Эмилия Аделаиде расположилась между ними, хорошенькая, улыбающаяся, показывающая ряд чудесных зубов и ямочки на бледных щеках; рядом с Релвасом, вернее, за ним, напряженно держа голову, а руку на спинке кресла, встал франтоватый Антонио Лусио в новой куртке и кордовской шляпе, собственноручно им выбранной; у ног отца, приклонив голову в локонах на его колени, села счастливая, как никто другой, Мария до Пилар.

При чем тут этот портрет? – спросит читатель, зная озабоченность Диого Релваса и пережитую драму старшей дочери.

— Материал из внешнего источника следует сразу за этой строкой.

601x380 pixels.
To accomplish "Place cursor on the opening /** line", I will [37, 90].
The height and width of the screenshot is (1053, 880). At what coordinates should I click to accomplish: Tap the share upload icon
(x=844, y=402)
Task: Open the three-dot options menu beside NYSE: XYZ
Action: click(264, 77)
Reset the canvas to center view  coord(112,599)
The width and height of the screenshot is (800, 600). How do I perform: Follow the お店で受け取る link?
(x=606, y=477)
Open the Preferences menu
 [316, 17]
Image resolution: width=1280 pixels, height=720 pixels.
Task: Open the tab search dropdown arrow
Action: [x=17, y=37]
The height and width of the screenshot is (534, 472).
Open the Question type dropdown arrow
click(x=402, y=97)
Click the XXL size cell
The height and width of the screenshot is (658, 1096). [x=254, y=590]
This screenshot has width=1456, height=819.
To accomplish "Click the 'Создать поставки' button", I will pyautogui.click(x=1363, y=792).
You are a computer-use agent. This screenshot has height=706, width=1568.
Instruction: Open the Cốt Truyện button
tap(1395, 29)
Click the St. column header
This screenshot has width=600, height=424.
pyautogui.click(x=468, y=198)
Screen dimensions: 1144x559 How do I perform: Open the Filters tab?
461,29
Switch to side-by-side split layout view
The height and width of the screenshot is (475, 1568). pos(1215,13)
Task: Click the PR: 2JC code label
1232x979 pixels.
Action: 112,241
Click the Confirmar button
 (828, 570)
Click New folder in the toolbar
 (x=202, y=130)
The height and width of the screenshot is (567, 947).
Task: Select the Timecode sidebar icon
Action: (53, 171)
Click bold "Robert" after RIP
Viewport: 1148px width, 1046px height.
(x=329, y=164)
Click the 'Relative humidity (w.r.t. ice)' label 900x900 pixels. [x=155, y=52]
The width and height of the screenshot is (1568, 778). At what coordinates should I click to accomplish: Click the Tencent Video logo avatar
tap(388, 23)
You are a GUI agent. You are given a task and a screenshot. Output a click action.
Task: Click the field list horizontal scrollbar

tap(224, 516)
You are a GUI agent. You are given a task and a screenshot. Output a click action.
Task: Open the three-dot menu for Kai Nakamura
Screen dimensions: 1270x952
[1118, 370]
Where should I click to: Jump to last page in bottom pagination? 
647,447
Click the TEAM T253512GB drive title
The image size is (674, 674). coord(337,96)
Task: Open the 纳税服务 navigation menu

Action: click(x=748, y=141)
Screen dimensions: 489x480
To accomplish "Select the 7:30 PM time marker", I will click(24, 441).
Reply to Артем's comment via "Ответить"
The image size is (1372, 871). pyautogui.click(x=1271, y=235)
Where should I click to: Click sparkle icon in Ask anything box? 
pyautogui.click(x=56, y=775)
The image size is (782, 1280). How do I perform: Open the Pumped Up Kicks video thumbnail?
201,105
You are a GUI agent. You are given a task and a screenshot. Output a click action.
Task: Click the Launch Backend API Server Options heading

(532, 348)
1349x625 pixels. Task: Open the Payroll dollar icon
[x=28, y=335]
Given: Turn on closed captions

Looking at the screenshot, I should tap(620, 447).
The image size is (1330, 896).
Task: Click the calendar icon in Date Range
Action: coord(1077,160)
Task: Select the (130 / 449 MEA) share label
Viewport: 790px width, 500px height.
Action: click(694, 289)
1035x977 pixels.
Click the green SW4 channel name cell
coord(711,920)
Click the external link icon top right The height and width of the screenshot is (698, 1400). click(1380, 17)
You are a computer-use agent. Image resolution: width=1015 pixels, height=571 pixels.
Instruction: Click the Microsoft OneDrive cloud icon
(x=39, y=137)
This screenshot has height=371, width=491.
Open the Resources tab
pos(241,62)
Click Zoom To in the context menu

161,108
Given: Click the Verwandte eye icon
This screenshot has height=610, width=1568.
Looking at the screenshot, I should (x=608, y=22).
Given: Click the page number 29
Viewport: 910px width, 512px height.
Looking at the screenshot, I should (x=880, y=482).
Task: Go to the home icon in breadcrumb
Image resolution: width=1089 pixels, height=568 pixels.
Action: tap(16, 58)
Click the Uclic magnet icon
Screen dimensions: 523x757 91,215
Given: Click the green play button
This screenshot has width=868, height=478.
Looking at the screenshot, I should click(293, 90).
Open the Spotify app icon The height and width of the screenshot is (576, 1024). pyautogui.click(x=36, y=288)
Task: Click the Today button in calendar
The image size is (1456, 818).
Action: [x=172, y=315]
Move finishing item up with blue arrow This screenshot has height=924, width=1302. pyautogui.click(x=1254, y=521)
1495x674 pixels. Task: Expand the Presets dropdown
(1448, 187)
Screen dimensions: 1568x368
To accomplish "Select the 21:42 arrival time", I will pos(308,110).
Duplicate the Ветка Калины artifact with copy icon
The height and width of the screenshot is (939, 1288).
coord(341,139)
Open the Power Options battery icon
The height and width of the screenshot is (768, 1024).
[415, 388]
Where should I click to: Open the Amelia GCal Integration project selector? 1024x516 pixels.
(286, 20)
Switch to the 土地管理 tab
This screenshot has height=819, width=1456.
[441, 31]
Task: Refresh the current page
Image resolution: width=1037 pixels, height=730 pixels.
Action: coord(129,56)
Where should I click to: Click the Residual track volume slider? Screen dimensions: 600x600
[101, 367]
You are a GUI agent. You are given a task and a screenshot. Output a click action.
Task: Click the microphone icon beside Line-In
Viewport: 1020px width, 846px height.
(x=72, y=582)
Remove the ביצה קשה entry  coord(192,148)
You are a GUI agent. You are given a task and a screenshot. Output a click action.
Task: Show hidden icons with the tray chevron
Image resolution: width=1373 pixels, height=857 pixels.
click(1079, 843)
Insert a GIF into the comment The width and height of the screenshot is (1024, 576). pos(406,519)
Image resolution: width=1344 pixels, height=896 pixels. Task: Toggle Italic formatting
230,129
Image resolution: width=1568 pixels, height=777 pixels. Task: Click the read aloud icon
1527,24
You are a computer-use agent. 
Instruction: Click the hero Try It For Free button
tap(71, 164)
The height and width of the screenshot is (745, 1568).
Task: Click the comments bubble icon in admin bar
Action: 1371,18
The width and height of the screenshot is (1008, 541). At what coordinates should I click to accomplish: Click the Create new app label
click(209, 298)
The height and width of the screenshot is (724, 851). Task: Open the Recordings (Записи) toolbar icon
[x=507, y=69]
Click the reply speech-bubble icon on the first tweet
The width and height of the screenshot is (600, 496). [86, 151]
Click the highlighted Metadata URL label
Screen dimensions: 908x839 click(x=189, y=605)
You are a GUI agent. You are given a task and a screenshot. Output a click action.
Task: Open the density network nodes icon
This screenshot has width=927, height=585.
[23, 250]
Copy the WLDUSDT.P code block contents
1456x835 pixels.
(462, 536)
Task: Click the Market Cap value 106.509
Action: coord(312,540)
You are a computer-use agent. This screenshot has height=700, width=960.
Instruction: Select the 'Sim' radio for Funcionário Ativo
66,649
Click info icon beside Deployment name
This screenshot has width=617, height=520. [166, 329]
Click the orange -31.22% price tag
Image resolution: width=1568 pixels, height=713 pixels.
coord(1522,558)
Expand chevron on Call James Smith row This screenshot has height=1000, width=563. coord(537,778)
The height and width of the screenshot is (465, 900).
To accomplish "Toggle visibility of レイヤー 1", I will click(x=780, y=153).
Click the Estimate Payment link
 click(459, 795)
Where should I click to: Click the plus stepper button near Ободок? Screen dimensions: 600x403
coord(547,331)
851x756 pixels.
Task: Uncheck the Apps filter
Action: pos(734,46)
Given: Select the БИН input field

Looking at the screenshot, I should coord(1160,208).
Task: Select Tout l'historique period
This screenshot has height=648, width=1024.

Да при том, что Мария до Пилар, указывая на эту самую фотографию, которая висит в одном из залов первого этажа, в том, что считается музыкальным (там стояли арфа и клавесин, к которым девочки почти не притрагивались, обе пошли в отца – ни у той, ни у другой слуха не было), говорила своим братьям:

– Вот все мы пятеро – близкие друг другу люди, и я вас спрашиваю, так же как отец; а любим ли мы один другого? Папа любит, он единственный, кто любит нас всех. Хотя вы и говорите, что он меня любит больше. Может, потому, что я меньше его огорчаю…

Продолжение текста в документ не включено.